耐摩耗・ 高じん性タングステンカーバイドーニッケル複合硬質皮膜の開発

大木 基史准教授

 タングステンの炭化により得られるタングステンカーバイド(以下WCと表記)は、高い硬度および耐摩耗性を有することから、超硬合金工具や金型用材料として用いられています。主な成形方法として①粉末冶金法、②溶射法、のいずれかが挙げられますが、①に関してはWC結晶成長に伴う性能劣化や成形プロセスに由来する形状制約、また②に関しては粉末溶融時の脆化相形成による機械的特性低下、といったデメリットが存在します。 当研究室では、簡便で均ーな皮膜形成が可能な湿式めっき法と、脆化相を形成しない低温域(~900℃)での炭素供給・ 拡散・炭化物形成が可能なガス浸炭法を組み合わせた「湿式めっき・ガス浸炭複合法」を開発し特許を取得するとともに、このプロセスにより形成されるWC-Ni複合硬質皮膜の性能向上および形成メカニズムの解明に関する研究を行っています。 このプロセスの大きなメリットとして、めっき組成、めっき膜厚やガス浸炭条件といった施工条件を調整することで、皮膜厚さや微細組織、皮膜特性を用途に応じて最適化することが可能な点です。現時点で表面硬度は通常のWC-Co超硬合金を上回る HV2000程度まで得られており、また摩擦摩耗特性においても WC-Co超硬合金とほぼ同等の結果を示しています。加えて、皮膜密着性やじん性(き裂進展による破壊に対する抵抗、粘り強さ)にも優れていることから、金型材料や摺動部材の耐摩耗皮膜としての応用が期待されます。

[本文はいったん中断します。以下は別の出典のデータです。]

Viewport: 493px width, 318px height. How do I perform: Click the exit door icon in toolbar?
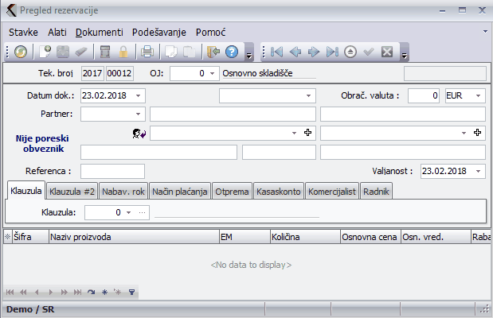(x=213, y=52)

湿式めっき ガス浸炭複合法によるWC-Ni硬質皮膜形成プロセス
施工条件の異なるWC-Ni硬質皮膜断面組織の電子顕微鏡画像

超伝導研究の最前線

石塚 淳助教

 皆さんは超伝導という言葉を聞いたことがありますか?超伝導は、オランダのオネスによって1911年に発見された現象です(今年は111周年の記念の年です)。彼は物質(水銀)の温度を下げていくと、ある温度で突然電気抵抗がゼロになるという驚くべき現象を発見しました。超伝導材料は医療機器のMRIにも使用されています。超伝導はどのような性質を持つのか?どのような超伝導体が存在しうるのか?これらの疑問を解き明かす学問分野が超伝導研究です。
 超伝導の基本的なメカニズムはBCS理論(1957年)によって解明され、様々な実験をうまく説明することができました。しかし、BCS理論では説明できない問題も数多く残されています。2000年代に入ると多くの面で超伝導研究が高度化していき、原子層薄膜での二次元超伝導、超高圧下での水素化物による室温超伝導など、これまでの技術では不可能だった超伝導が次々に実現していきました。これらの現代的な超伝導の謎を解明することが超伝導研究の最前線といえます。
 その潮流の一つに、トポロジカル超伝導体と呼ばれるものがあります。トポロジカル超伝導体にはマヨラナ準粒子という不思議な準粒子が現れることが知られていて、超伝導量子ビットへの応用が期待されています。また、2020年には超伝導ダイオード効果(電流をある方向に流すと超伝導を示し、逆方向に流すと有限の抵抗を示す現象)が実現し、Nature誌に掲載されました。私たちの研究室では、こういった興味深い超伝導を理論的に理解し、新たな物性を提案するため日々研究に取り組んでいます。

佐々木研究室「量子パルスでMRIに革新をもたらす」

佐々木 進准教授

 MRIの根幹技術であるNMR(核磁気共鳴法)装置を、独自に構築・改良することで、物質科学における様々な"不思議”を解明してきました。この最先端技術を活かせば「これまでにない革新的なMRIが誕生する」との着想に到り、本学の医学部の腎臓内科、脳研究所とも協力し、内閣府の全面的な支援を受けて研究を推進しています。